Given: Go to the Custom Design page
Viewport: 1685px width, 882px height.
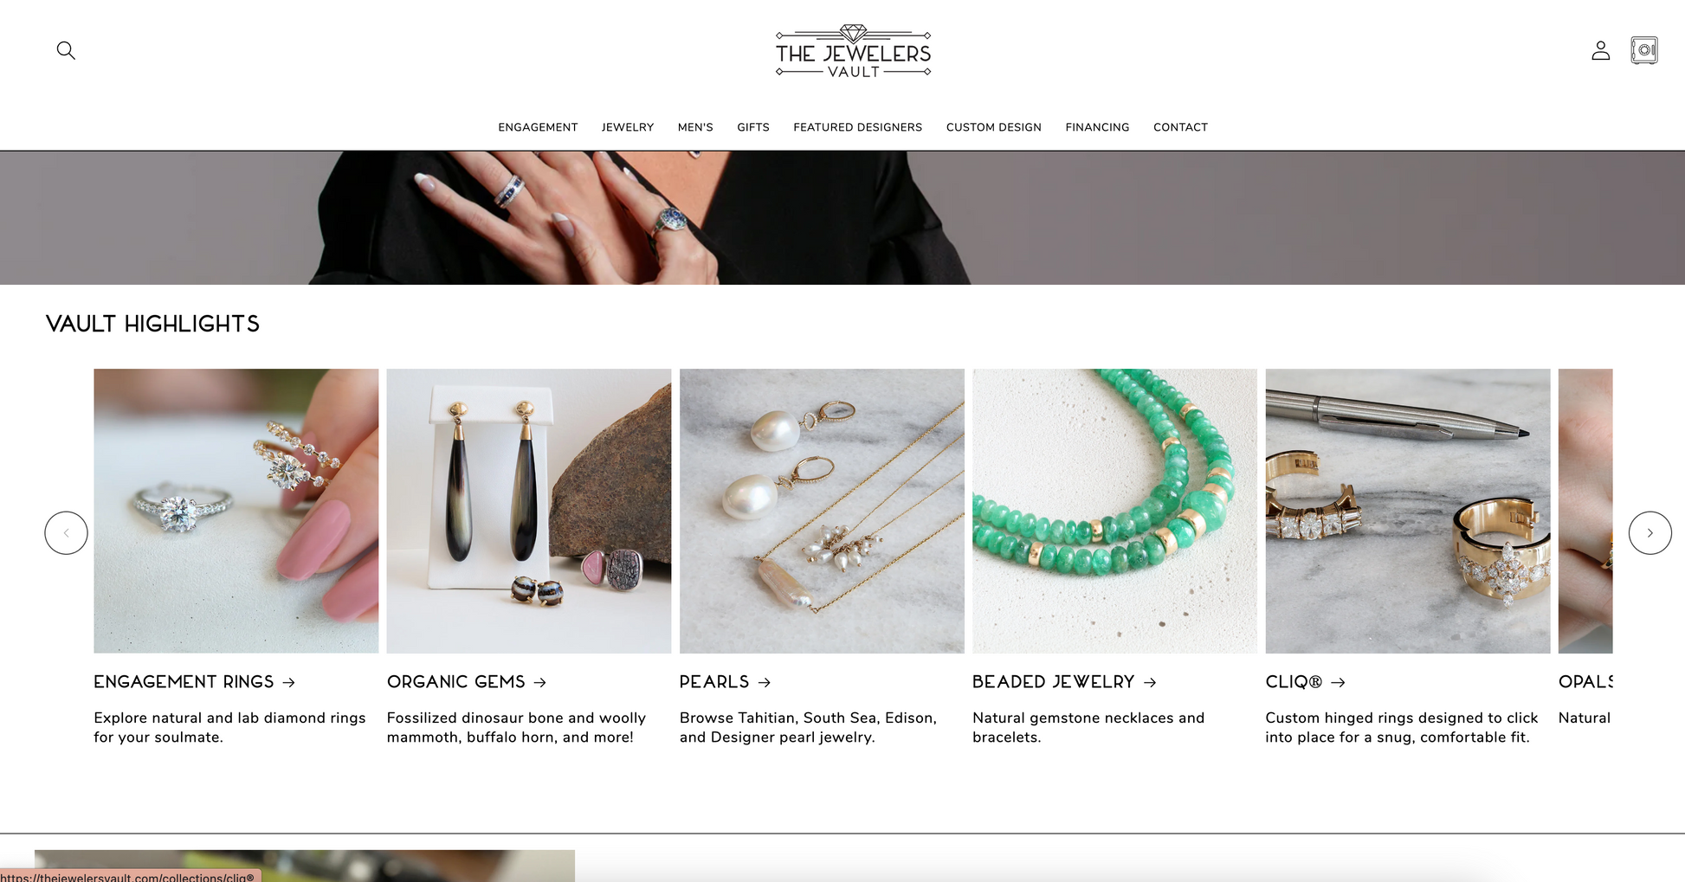Looking at the screenshot, I should pyautogui.click(x=993, y=127).
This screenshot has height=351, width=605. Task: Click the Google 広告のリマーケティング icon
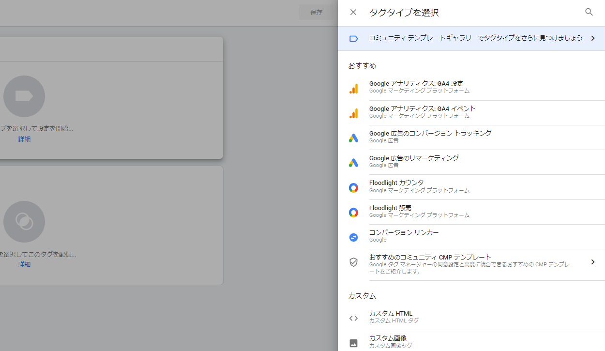(x=353, y=163)
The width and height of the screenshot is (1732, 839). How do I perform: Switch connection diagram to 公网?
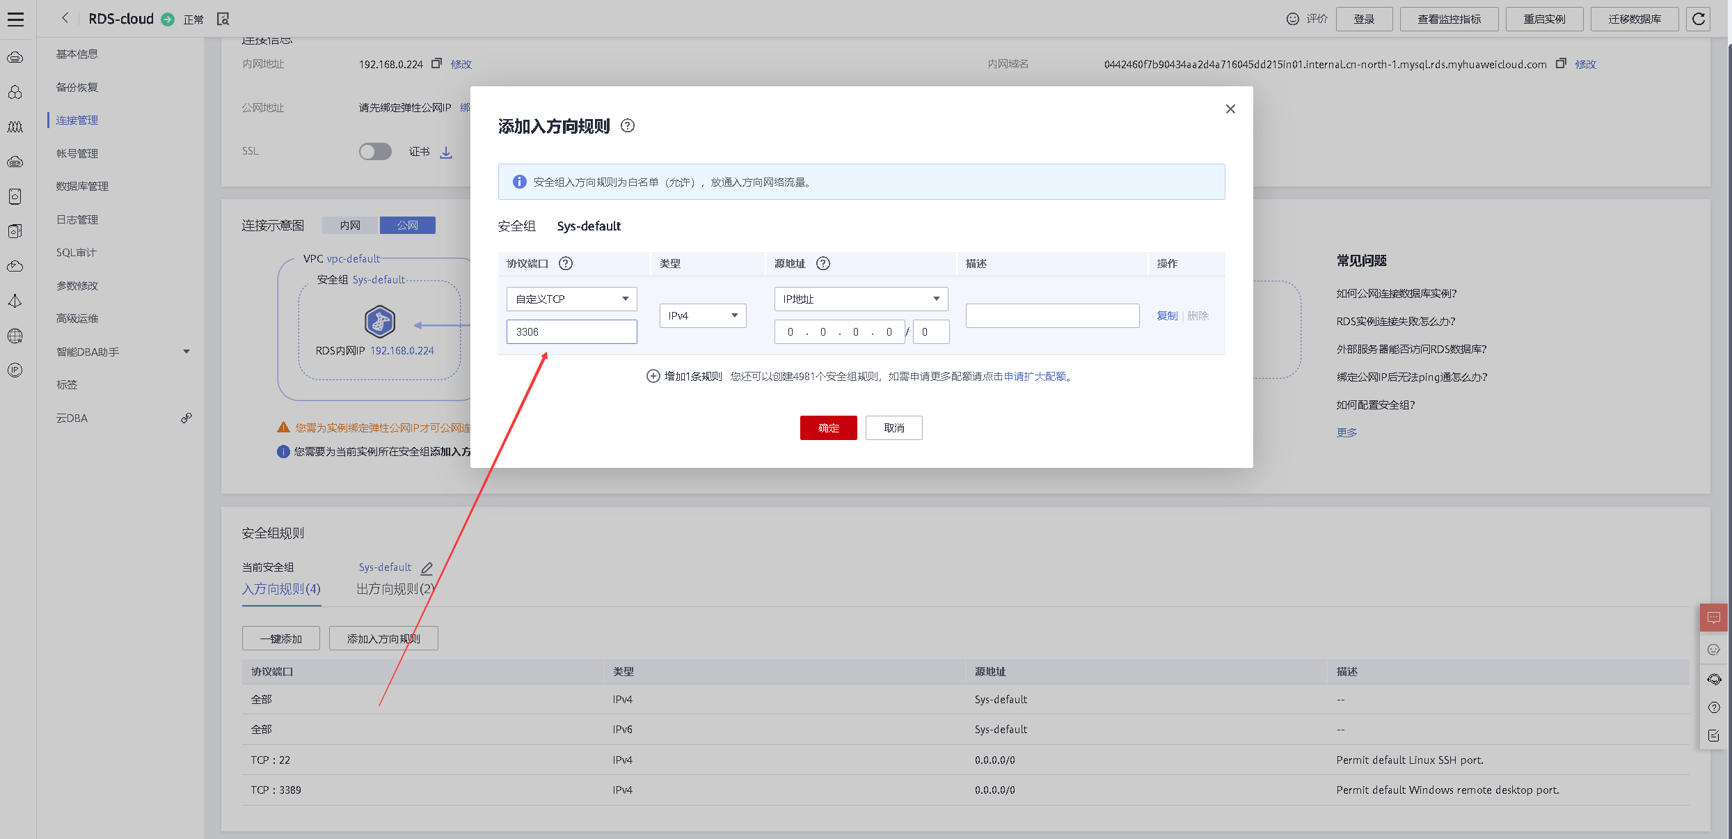408,226
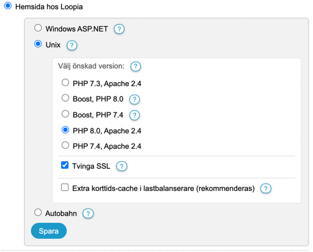Click the PHP 8.0, Apache 2.4 radio button
This screenshot has width=313, height=252.
point(65,130)
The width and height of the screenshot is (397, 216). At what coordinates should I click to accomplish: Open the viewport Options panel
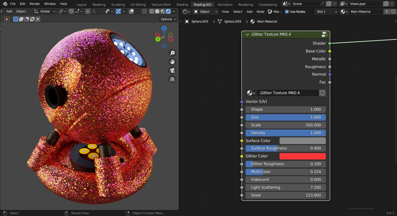tap(168, 19)
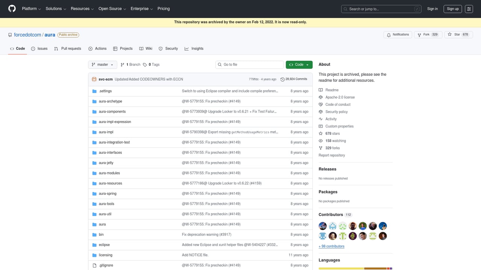Open the Wiki book icon
The image size is (481, 270).
[141, 48]
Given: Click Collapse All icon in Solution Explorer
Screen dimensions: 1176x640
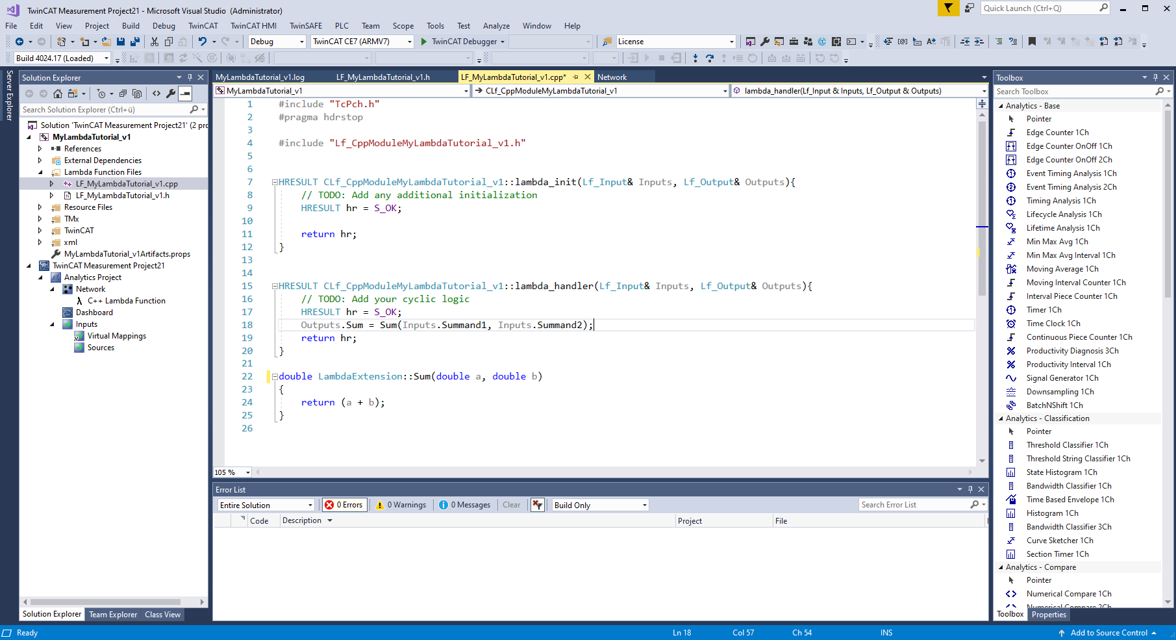Looking at the screenshot, I should tap(123, 94).
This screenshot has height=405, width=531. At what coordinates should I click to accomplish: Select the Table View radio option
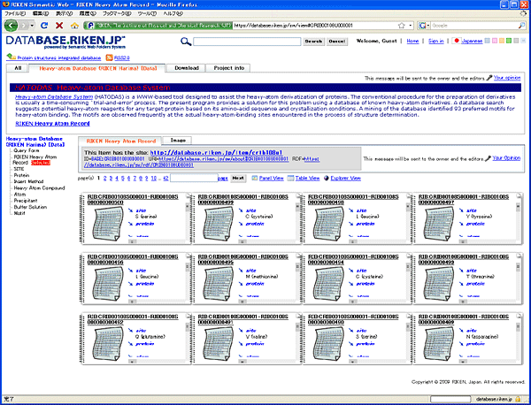tap(289, 178)
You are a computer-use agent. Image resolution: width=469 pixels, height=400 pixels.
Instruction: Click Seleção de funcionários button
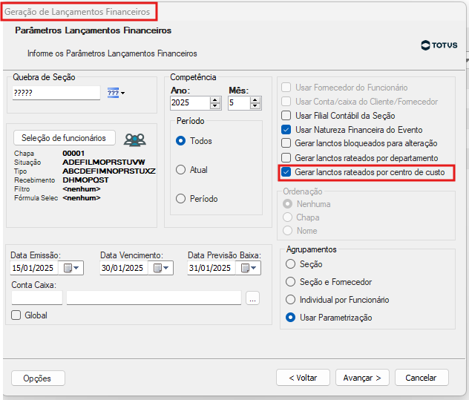coord(64,137)
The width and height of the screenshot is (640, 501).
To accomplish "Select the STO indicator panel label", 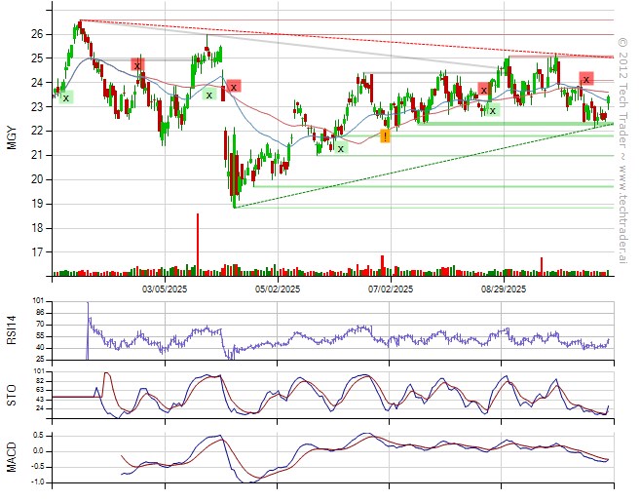I will (x=12, y=394).

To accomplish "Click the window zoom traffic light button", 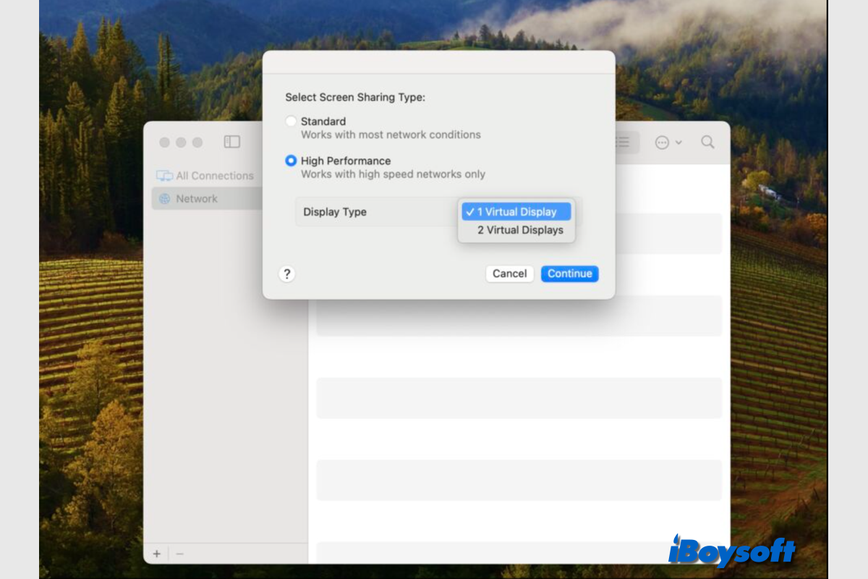I will click(197, 143).
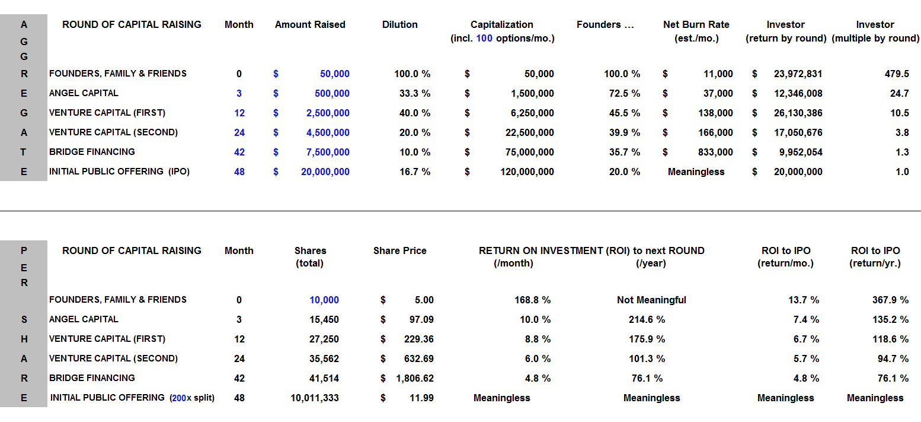
Task: Select the 479.5 investor multiple cell
Action: pyautogui.click(x=897, y=74)
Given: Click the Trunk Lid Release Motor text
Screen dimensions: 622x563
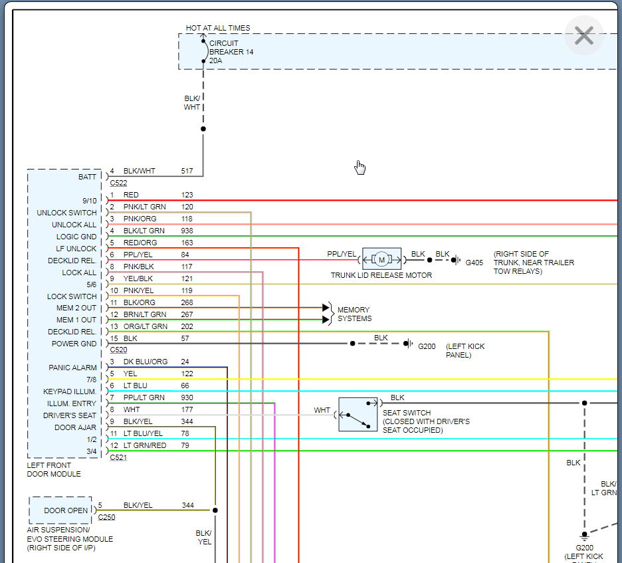Looking at the screenshot, I should coord(381,275).
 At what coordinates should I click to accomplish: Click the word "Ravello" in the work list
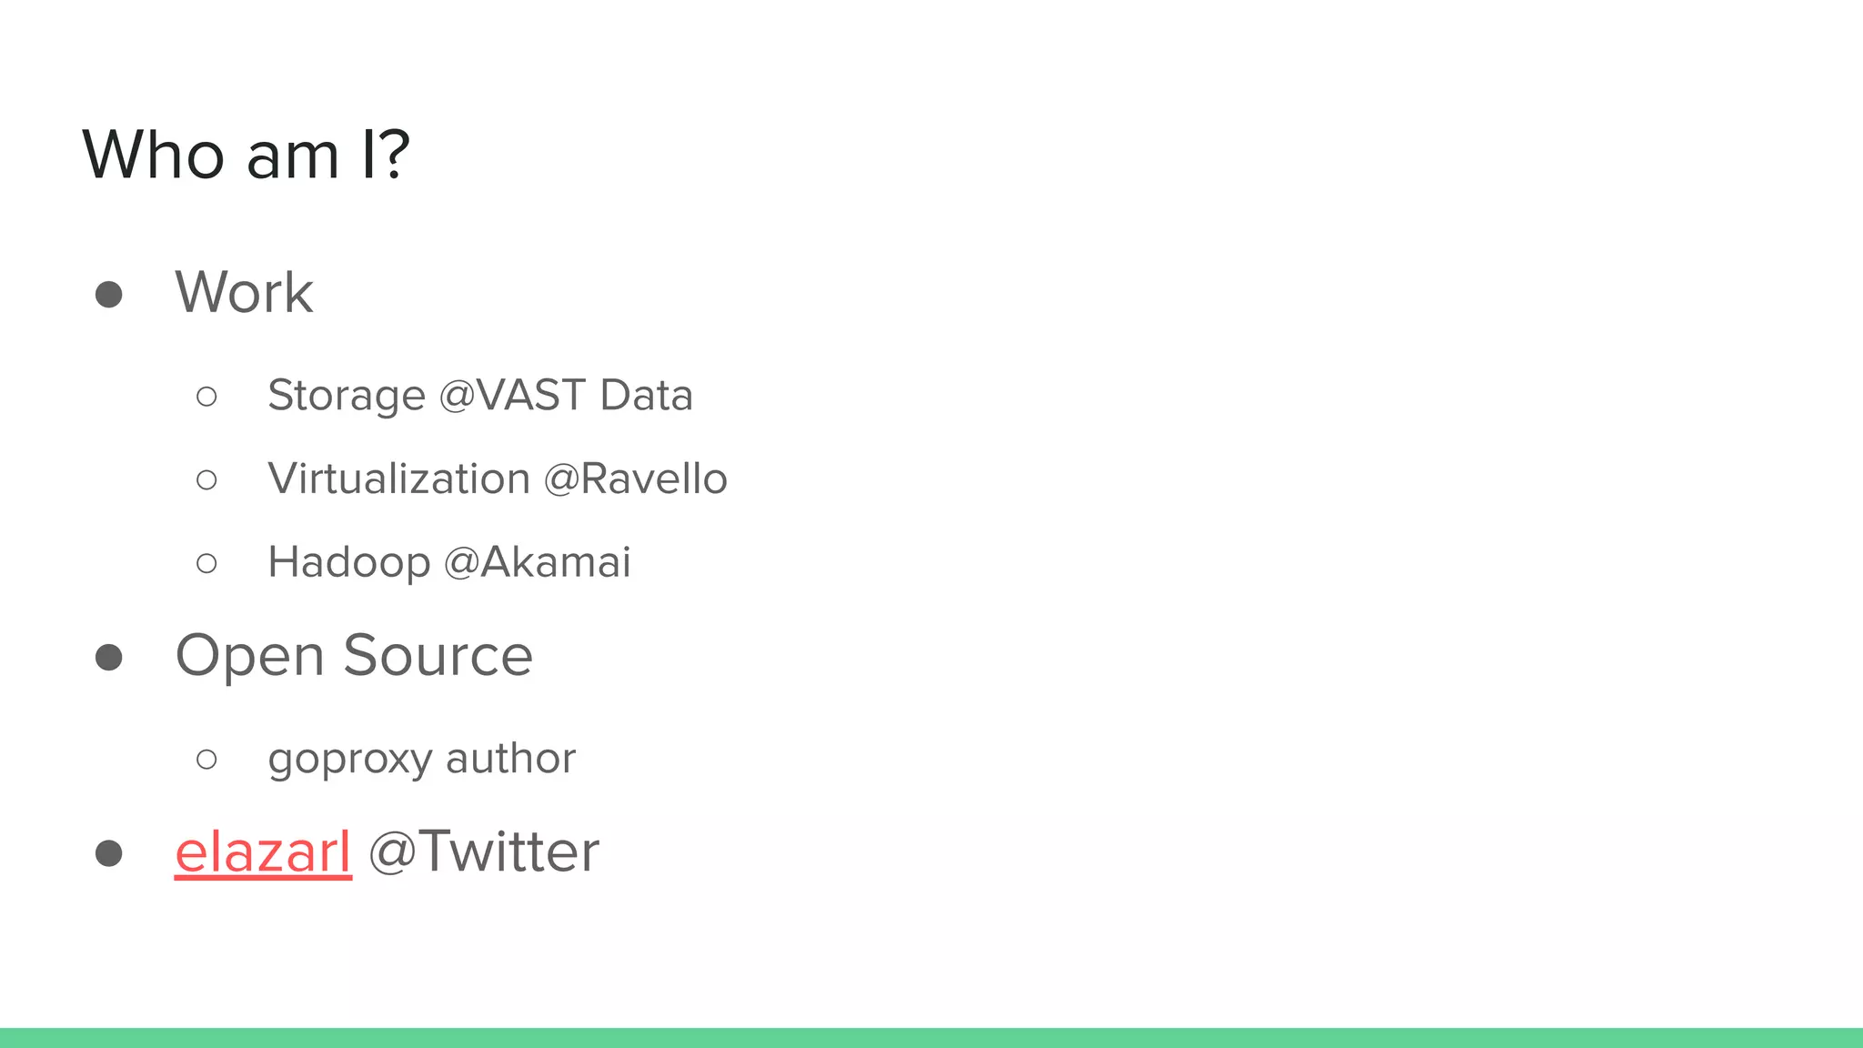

» **Exercise directions**
Change "Custom Design" to "Account Settings" in the lines from the start of the items through the line containing "(x=353, y=163)", inclusive, and leave everything else as it is. Give back only those lines, without the pictures.

» **Response**
Given: Go to the Account Settings page
Viewport: 1685px width, 882px height.
Looking at the screenshot, I should pyautogui.click(x=993, y=127).
This screenshot has height=351, width=605. Task: Click the Google 広告のリマーケティング icon
(x=353, y=163)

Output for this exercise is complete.